County boosts support to Friends of Trail
Published 2:21 pm Thursday, October 2, 2008
NORTH BEND — This year, Wade Holden, president of
the North Bend-based Friends of the Trail, may be a little busier
than normal.
That’s because his non-profit organization received
$50,000 from the King County Water Quality Block Grant Fund after
Metropolitan King County Council members approved the 2001
budget. Also known as the WaterWorks Program, the
grant fund allocates dollars to projects that protect or improve local
waterways.
The WaterWorks Program was in danger of losing its funding
in December as council members and King County Executive
Ron Sims’s office worked to piece together a budget for the
coming year. With the additional money, Holden said he wants to teach
local students the importance of taking care of the environment.
“All the council members seem to appreciate what we
do,” Holden said. “If it wasn’t for
them, we wouldn’t be here.”
He said he wants to target seventh- and eighth-graders in
his educational efforts, and the message will be simple.

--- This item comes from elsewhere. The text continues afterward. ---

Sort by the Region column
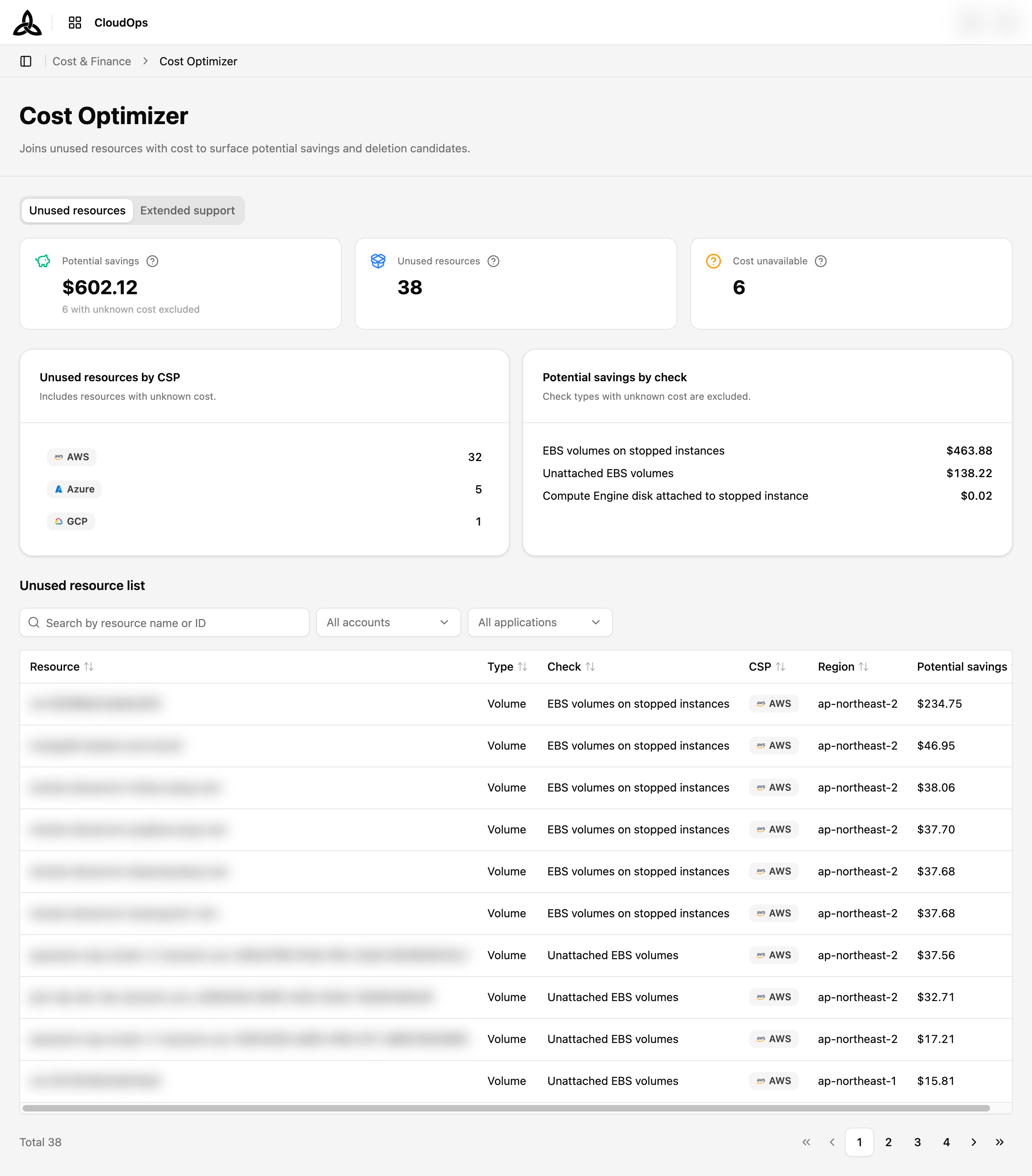coord(863,666)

“One of the things I would like to do is an overall program
that needs to be associated just with the difference between right
and wrong _ it’s not a question of a healthy ecosystem. I think
there are ways for that to be accomplished without being
overbearing.”
Now in its fifth year, Holden and other Friends of the Trail
stewards can often be found picking up trash, old tires and empty
ammunition shells from alongside local roads and streams. While
the group is often associated with doing cleanup work along
the Middle Fork of the Snoqualmie River, it has lent its services
to areas in Pierce and Snohomish counties, and another project
is set to begin in Kittitas County.
Last year, as part of an overall public-awareness
campaign, Holden designed posters aimed at specific groups that affect
natural areas, including those who use them for recreation, gun
owners who practice target shooting and contractors. Since hanging
them in local businesses and at trailheads, Holden said people
are beginning to take notice, and other environmental groups
from across the country have inquired about them.
“I really think we’re starting to make some headway
educating the public,” Holden said. “When you’re out here
fighting these battles every day and you start seeing some results, it’s
very encouraging.”
The Friends of the Trail president also learned recently that
his organization received $2,000 from the county’s Small
Change for a Big Difference Grant. That, in addition to other grants
Friends of the Trail receives, will help the organization’s projects, which
include refurbishing a wrecker that will be used to tow away
abandoned vehicles.
And Friends of the Trail is now a member organization with
Earth Share of Washington, a federation of groups that promotes
environmental education and charitable giving through workplace
giving campaigns.
Holden said the funding is important because Valley
residents look to Friends of the Trail when they see garbage
littering roadways and streams.
“We’ve got a reputation now, and people call us because
they know we can deal with it,” he said.